Proponents of a pullout from Gaza have often argued that Gaza has no strategic value to Israel.

They point to the geographical isolation of the area and explain that in contrast to Judea and Samaria, Gaza can be hermetically sealed off. If we leave, so the thinking goes, we can lock the door and throw away the key.

 

By every possible measure, Gaza is a burden. With arguably the highest birthrate in the world, half of the population of 1.2 million is under the age of 15. These youngsters have been indoctrinated to work for the destruction of Israel through jihad by the PA since they were babies. Gaza has no natural resources to point to. Sixty percent of the population is impoverished. Why should Israel be there?

 

In 2002, Sharon himself provided the answer. He declared, "Netzarim is the same as Negba and Tel Aviv. Evacuating Netzarim will only encourage terrorism and increase the pressure upon us."

 

Speaking on a related topic, US President George W. Bush said Wednesday, "America will never be intimidated by thugs and assassins. We will do what it takes. We will not leave until the job is done." Bush was, of course, speaking of the US-led occupation of Iraq. In the post-September 11 world, the US has learned the lessons of earlier American retreats from Somalia and Lebanon. Today it is clear that once US forces have been engaged in an area, that spot, be it Baghdad or Mogadishu becomes strategically important to US national security interests. Cutting and running is not an option when one's enemies take any retreat as a sign of strategic decline and military weakness.

DATASET SECTION:

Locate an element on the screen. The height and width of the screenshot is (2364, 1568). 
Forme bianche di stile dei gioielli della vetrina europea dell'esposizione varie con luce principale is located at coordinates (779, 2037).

REQUESTS:
A. In the passage on a Gaza pullout, switch "door" to "gate" and give the passage again, starting with "They point to" and going on through "away the key.".
B. According to the passage on a Gaza pullout, what share of Gaza's population is under the age of 15?
C. Summarize the passage on a Gaza pullout in two sentences.

EXPECTED OUTPUTS:
A.
They point to the geographical isolation of the area and explain that in contrast to Judea and Samaria, Gaza can be hermetically sealed off. If we leave, so the thinking goes, we can lock the gate and throw away the key.

B. Half of the population of 1.2 million is under the age of 15.

C. Supporters of leaving Gaza argue that it has no strategic value, can be sealed off, and is a burden with a young, impoverished population, while Sharon said in 2002 that evacuating Netzarim would only encourage terrorism. Bush likewise vowed that the US would not leave Iraq until the job was done, since the US has learned that retreat is read by enemies as a sign of strategic decline and military weakness.